-- Aim of the task --
What is needed is an exact repeat of the lines from the one holding "Where should I click to: Open" through the final line of the data, with no pictures.

Saved entries

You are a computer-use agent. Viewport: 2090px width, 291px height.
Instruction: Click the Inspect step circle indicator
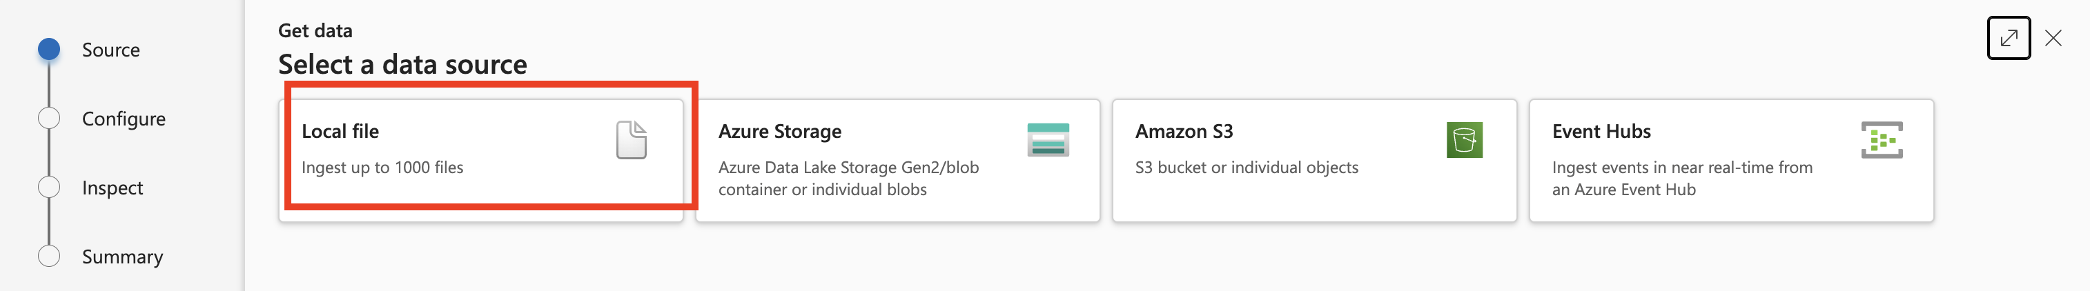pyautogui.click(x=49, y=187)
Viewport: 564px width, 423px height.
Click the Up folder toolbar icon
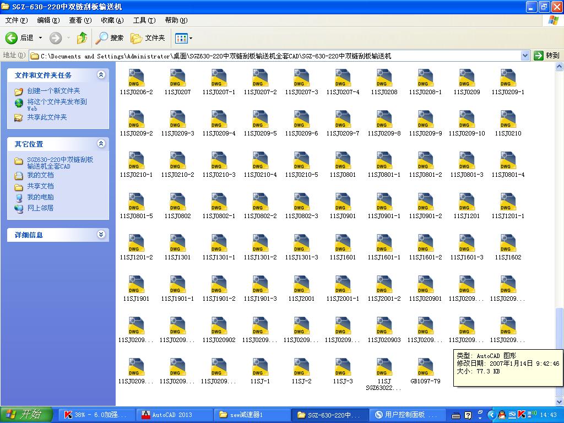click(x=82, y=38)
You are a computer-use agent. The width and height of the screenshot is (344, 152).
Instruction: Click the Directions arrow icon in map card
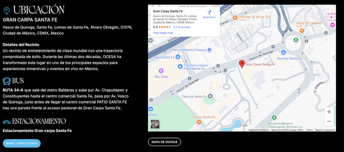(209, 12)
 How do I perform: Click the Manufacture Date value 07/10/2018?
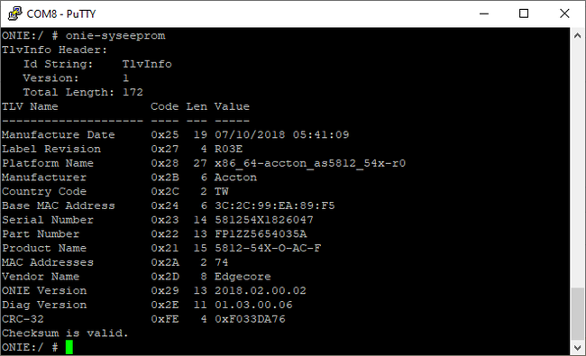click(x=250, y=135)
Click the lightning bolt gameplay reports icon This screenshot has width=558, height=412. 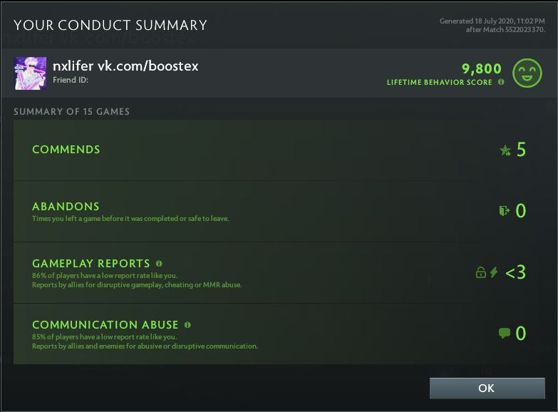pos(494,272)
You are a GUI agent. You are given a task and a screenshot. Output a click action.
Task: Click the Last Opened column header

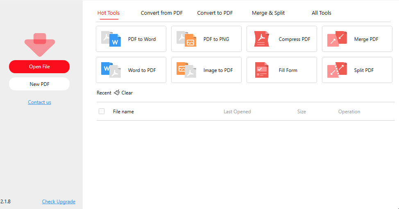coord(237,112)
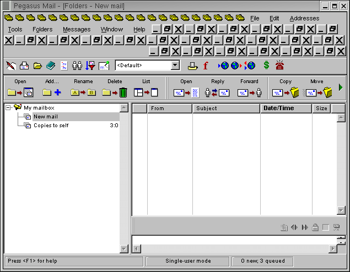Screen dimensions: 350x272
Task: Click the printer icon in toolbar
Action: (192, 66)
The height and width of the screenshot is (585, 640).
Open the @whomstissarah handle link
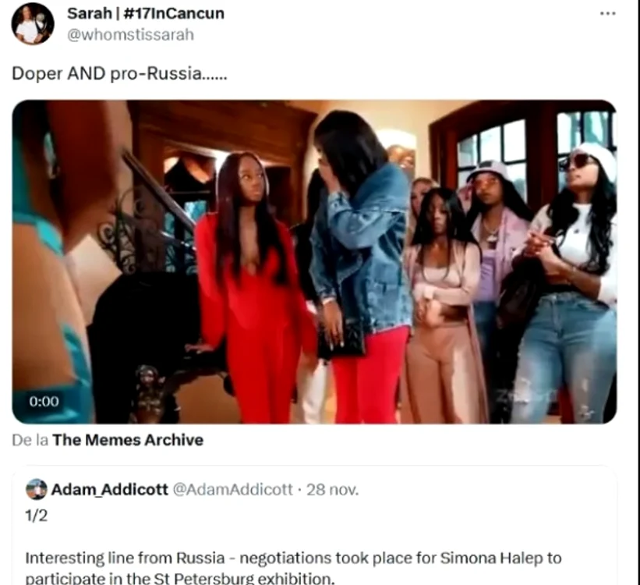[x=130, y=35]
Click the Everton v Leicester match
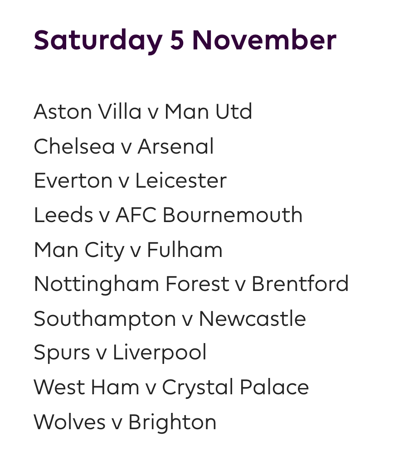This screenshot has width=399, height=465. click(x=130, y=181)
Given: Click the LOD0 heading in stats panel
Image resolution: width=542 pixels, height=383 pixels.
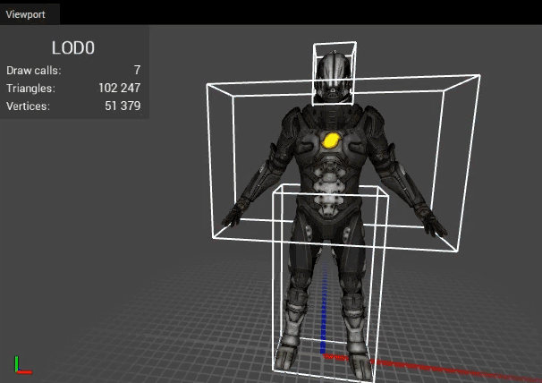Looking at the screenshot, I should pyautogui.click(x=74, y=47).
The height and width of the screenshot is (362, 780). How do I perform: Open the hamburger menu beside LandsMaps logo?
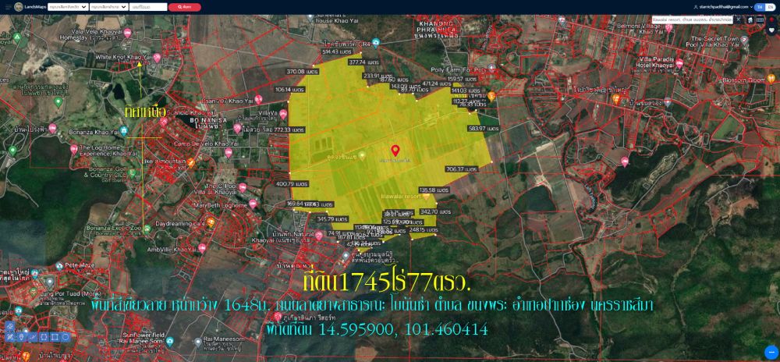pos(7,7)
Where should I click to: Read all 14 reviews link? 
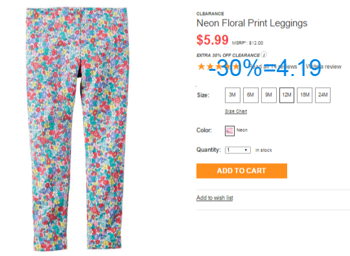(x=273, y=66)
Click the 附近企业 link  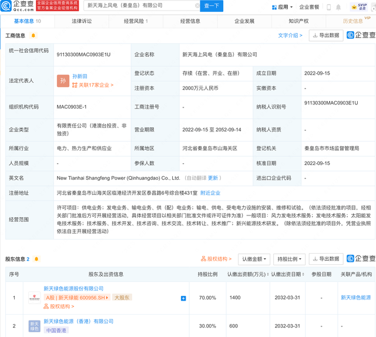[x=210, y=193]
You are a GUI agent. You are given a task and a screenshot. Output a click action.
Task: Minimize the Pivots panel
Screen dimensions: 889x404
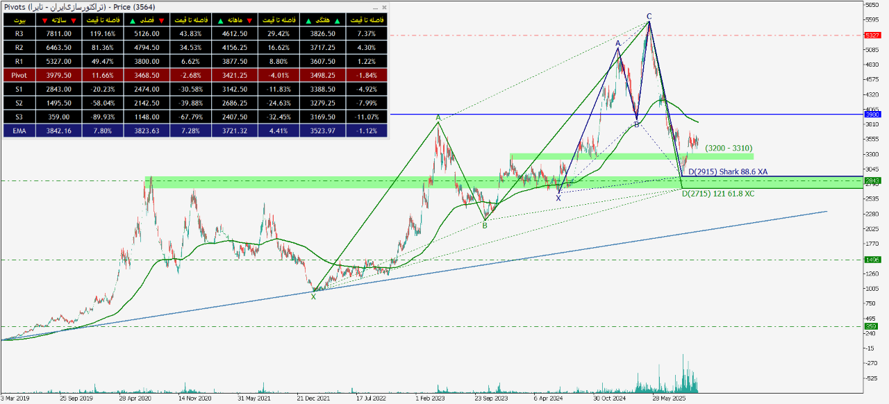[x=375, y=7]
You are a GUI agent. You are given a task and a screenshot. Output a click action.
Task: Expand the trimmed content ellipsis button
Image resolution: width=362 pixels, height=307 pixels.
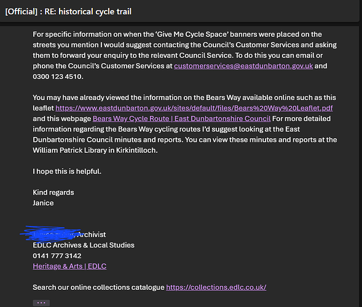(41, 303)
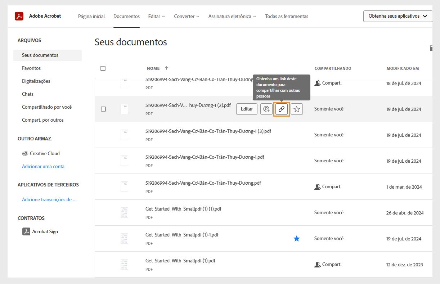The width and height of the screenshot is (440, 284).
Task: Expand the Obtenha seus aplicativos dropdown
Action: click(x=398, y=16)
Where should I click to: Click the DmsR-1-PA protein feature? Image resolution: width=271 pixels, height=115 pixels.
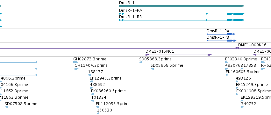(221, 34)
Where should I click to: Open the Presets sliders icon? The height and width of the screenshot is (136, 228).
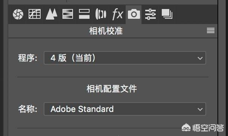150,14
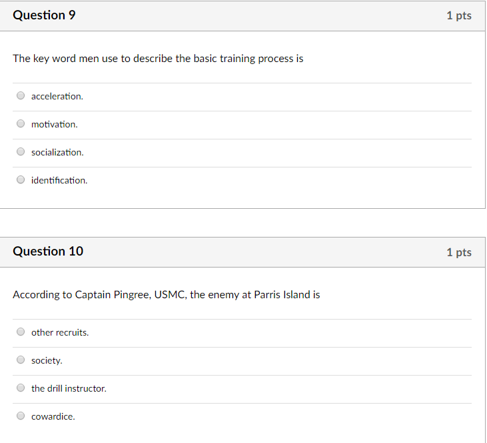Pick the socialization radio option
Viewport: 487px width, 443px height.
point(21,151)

-- Response for this exercise --
Where should I click to: Open the Presets sliders icon? The height and width of the screenshot is (136, 228).
150,14
Pick the socialization radio option
Viewport: 487px width, 443px height.
point(21,151)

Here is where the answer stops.